Archaeologists excavating the site of a demolished factory in Fuzhou, Jiangxi Province, east China, have discovered the tomb of Ming Dynasty (1368-1644) playwright Tang Xianzu (1550-1616). A large grouping of tombs was first unearthed after the demolition of the old plant last year, 42 of them in total, 40 dating to the Ming Dynasty. Tomb M4 was identified as Tang’s from an epitaph, one of six found at the site some of which are believed to have been written by the playwright himself. His third wife Fu was buried with him in the tomb; his second wife Zhao was buried in the neighboring tomb labelled M3.

“The epitaphs can help us learn more about the calligraphy, art and literature in Tang’s time,” Xu [Changqing, head of Jiangxi Provincial Cultural Relics and Archeology Research Institute,] said.[…]

“This discovery is significant, because it tells us more about Tang’s life, his family tree and relationships with other family members,” said Mao Peiqi, vice chairman of the Chinese Society on Ming Dynasty History.

“Besides, by learning about the status and lives of Tang’s family, we can learn about education, culture and agriculture in the Ming Dynasty as well as the development of society,” he said.

Tang’s best known works are a series of plays known as the Four Dreams. One of them, The Peony Pavilion, is considered his masterpiece. It was the most popular play of the Ming Dynasty and continued to be performed in the classical Chinese opera tradition uninterrupted for hundreds of years until the present. Updated, experimental versions as well as the traditional style have been performed all over the world. There are references to it in popular music, novels, television and film.
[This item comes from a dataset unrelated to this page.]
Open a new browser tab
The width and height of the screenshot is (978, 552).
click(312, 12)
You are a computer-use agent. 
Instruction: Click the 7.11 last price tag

Tang Xianzu and William Shakespeare died the same day: April 23rd, 1616. They had other things in common: exceptional lyrical qualities in their verse, themes of star-crossed romance, plot-driving dreams, ghosts, comical elements combined with the tragic and dramatic, historical settings and personages, and legacies as literary giants that loom large in their native countries and beyond. Because they were contemporaries with such enduring cultural influence, comparisons between Tang and Shakespeare are rife. Tang is often referred to as the Chinese Shakespeare as shorthand to explain the enormity of his importance in Chinese theatrical history. Last year, the 400th anniversary of both men’s deaths, The Peony Pavilion was performed at Stratford-upon-Avon, birthplace of the Bard. This year, a statue of the two great playwrights standing side by side gifted to the Shakespeare Birthplace Trust by the city of Fuzhou in 2015 was unveiled in the garden at Shakespeare’s Birthplace in Stratford-upon-Avon.

The discovery of Tang’s tomb is exciting not just for what it can tell us about his personal life, Ming Dynasty history and culture, but also because until now there was no commemorative location linked to his life for his myriad fans to visit to pay their respects. An empty tomb was built in a Fuzhou park in the 1980s just so there’d at least be some kind of monument. Now the city plans to create a destination site where Tang Xianzu and his family were really buried that will attract tourists, fans, artists and scholars alike.

5 thoughts on “Tomb of China’s Shakespeare found

  1. ‘China’s Shakespeare’ basically says that Tang cannot be better than Bill. If he was a brilliant playwright, a giant to step on the stage, then why can we not just say so?

  2. Will, the ‘Tang of Avon’, and Xianzu.

    Several years ago, I delivered a power plant to Fuzhou: Those thousands of pages export documents were true compositions, but there were no sonnets involved: “A power plant! A power plant! A sonnet for a power plant!”

    To perform the complete Peony Pavilion itself can easily last for more than 20 hours (!) :hattip:

  3. I like the statues. I hope that the current fashion for destroying statues doesn’t reach them. No doubt something each wrote can be twisted around to demonstrate how very non-PC he was.